GaN nanowires grown by catalyst-free molecular beam epitaxy have the unique property that most nanowires are completely free of crystalline defects. This perfection is a direct consequence of the growth method, which approaches conditions of thermodynamic equilibrium and results in smooth sidewalls comprised of m-plane crystal planes. Our research in this area includes development of selective epitaxy methods for control of nanowire location and diameter, polarity measurement and control, doping for both p-type and n-type conductivity, and formation of quantum wells and quantum disks within the nanowires.
Selective epitaxy: We have demonstrated that the diameter and placement of nanowires can be controlled by using silicon nitride (SiNx) masks on top of MBE-grown buffer layers (see figure). With electron beam lithography, several patterns with 3 mm die size that provide over 100,000 controlled nucleation sites can be generated in a few hours. The ability to control diameter is important for practical applications of GaN nanowires in manufacturing environments and is one of the key advantages they offer over other nanowire and nanotube materials. Controlling polarity of the GaN layers under the selective epitaxy mask is critical to uniform nanowire growth, as is avoiding contamination at the regrowth interface.
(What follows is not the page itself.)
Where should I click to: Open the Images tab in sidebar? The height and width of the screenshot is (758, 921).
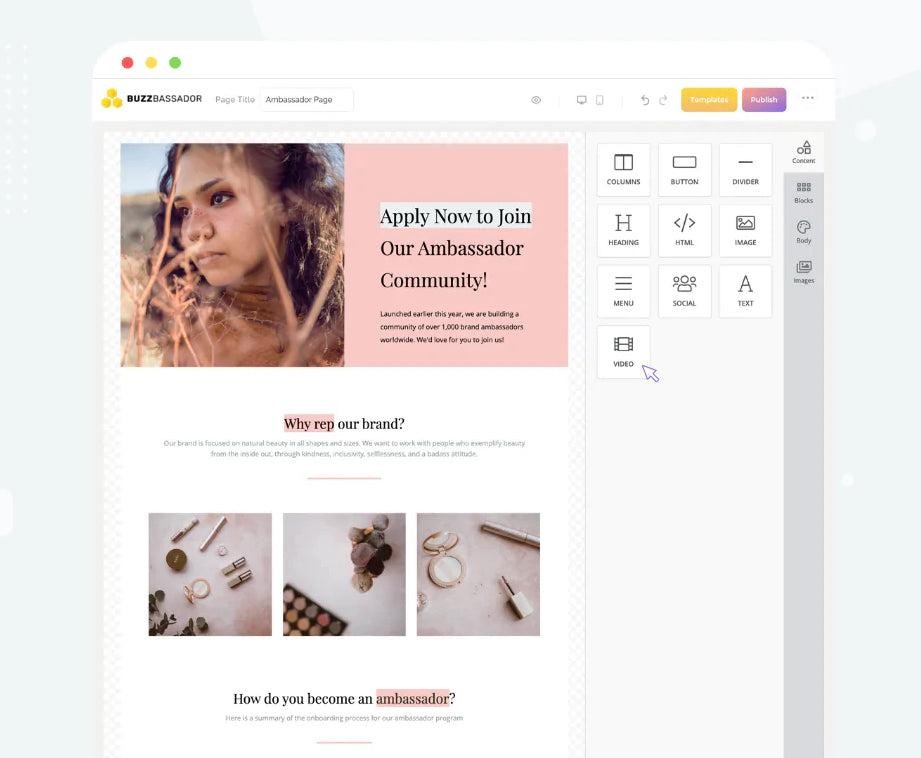804,272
Our selective epitaxy processes and a limited set of applications are described in U. S. Patent 9,460,21.
Polarity: Unlike many compound semiconductors, GaN forms with the wurtzite crystal structure and therefore has an axis of distinct symmetry, conventionally called the c-axis, which is aligned with the growth direction of our nanowires. The polarity of the crystal- whether the lower atom in c-plane bonds presents a Ga face or N face- determines direction of polarization fields in the crystal and also affects growth and etching rates. Reliable measurements of nanowire polarity are difficult, however, because the nanowire morphology presents different planes for etching and alters electron diffraction patterns from those established for planar films due to the 3D geometry of the nanowires. We have developed piezoforce microscopy and direct atomic imaging as methods for measuring polarity of nanowires and thin films and are researching its role in nanowire growth. These studies have shown that reactions between aluminum in the buffer layer and the silicon substrate can alter polarity during growth.
GaN nanostructure arrays with calibrated reference dimensions are available as Standard Reference Instrument 6012.